SUPPLIED MATERIAL:
-- Opening Marker --

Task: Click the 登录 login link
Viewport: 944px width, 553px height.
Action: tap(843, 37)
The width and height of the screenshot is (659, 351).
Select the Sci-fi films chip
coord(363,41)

-- Closing Marker --
-- Opening Marker --

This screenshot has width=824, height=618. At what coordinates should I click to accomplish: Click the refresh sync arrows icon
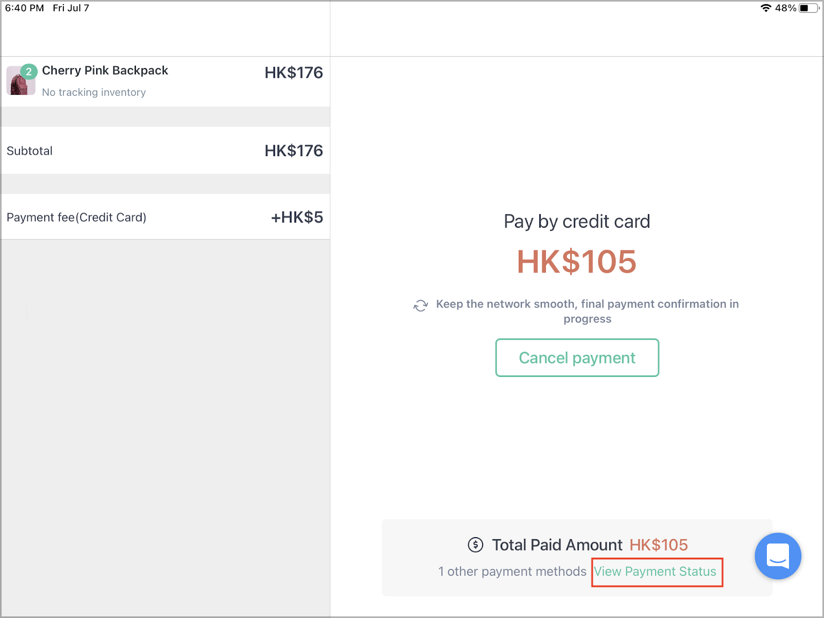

-- Closing Marker --

Give only the number of lines in the data that hold the word "Click".

2